En cuanto a las posibles visitas turísticas, la pareja recibió multitud de consejos y orientaciones referidas a cuatro acciones fundamentales: 1.- Visitas en la ciudad de los lugares más importantes. 2.- Crucero fluvial por el Nilo. 3.- Acercarse a la meseta de Guiza para contemplar las Pirámides. 4.- Vivir la insólita experiencia de recorrer los desiertos y convivir,  dentro de lo posible y en caso de desearlo, con los nómadas.

-Pero todo esto, lo podrán concretar con TourspreS, la agencia más prestigiosa y segura de Egipto. Es con la que trabaja el hotel y se puede afirmar que los raids que organizan disfrutan de una total garantía.

De regreso a la habitación, Rodríguez tuvo que sufrir los reproches de Helen:

-¡Vamos, estarás contento! ¿eh? Has "largado" a más y mejor. ¿A qué venía fingir lo que no somos? ¿Te sientes mejor dándote una importancia que careces?
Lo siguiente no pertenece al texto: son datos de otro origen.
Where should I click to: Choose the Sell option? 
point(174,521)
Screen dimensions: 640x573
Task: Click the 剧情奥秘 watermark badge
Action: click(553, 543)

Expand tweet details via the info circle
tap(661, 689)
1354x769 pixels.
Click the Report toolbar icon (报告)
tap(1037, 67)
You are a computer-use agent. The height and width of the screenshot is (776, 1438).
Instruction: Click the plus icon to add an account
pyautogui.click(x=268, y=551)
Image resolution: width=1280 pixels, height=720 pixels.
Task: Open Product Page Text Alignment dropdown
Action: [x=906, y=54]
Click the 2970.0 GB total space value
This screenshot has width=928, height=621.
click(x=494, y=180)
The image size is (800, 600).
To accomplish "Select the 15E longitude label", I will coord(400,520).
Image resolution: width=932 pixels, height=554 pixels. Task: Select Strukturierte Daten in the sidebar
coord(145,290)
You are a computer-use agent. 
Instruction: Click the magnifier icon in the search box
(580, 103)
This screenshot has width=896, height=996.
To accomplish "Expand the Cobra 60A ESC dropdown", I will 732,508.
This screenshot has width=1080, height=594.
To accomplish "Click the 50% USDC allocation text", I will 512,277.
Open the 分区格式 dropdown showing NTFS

-Bueno, mujer. No es motivo para que te enfades. En realidad, si lo miras bien, yo no he mentido. Cierto, he exagerado un poquillo, pero qué quieres: Estamos en un hotel de ricachones, ¿deberíamos ir con la cabeza baja, porque no lo somos? Por Dios, Helen, déjame sacar un poco el pecho, que será lo único gratis que podamos disfrutar en este viaje. Y, además, no hago daño a nadie.

-Lo que tú digas -cortó la discusión Helen, aunque Rodríguez no estaba dispuesto a que ella tuviera la última palabra y continuó:

-O crees que él no nos mintió sobre su verdadera ocupación.

-¿Por qué lo dices? -preguntó, intrigada, Helen.

-Pero, vamos a ver. ¿Es qué no te fijaste en el "peluco" que llevaba? Era un Rolex de oro macizo con una gruesa cadena, también de oro, que debía costar una fortuna. ¿Tú te crees que eso, una casa en Londres y la prolongada estancia en un hotelazo como este, puede salir de una comisión de ventas, por muy importantes que estas sean? Qué no, que este tío es traficante o contrabandista. Te lo aseguro.

Helen tuvo que aceptar como probables las sospechas de su pareja y, de este modo, acabó la discusión.

Al día siguiente se levantaron temprano. Poco después, escucharon voces en el pasillo. Alarmados, acudieron por ver que ocurría y se toparon con dos camareras muy excitadas. Una de ellas salió a todo correr, pidiendo auxilio, mientras que la otra pronunciaba exclamaciones en su idioma, llevadas las manos a la cabeza y con cara de espanto.

Al preguntarle qué ocurría, contestó con un hilo de voz en inglés:

-¡Es el huésped de la 322, que se ha suicidado!

La 322 era la suite contigua a la suya. ¡Era la ocupada por Jean Troudeau!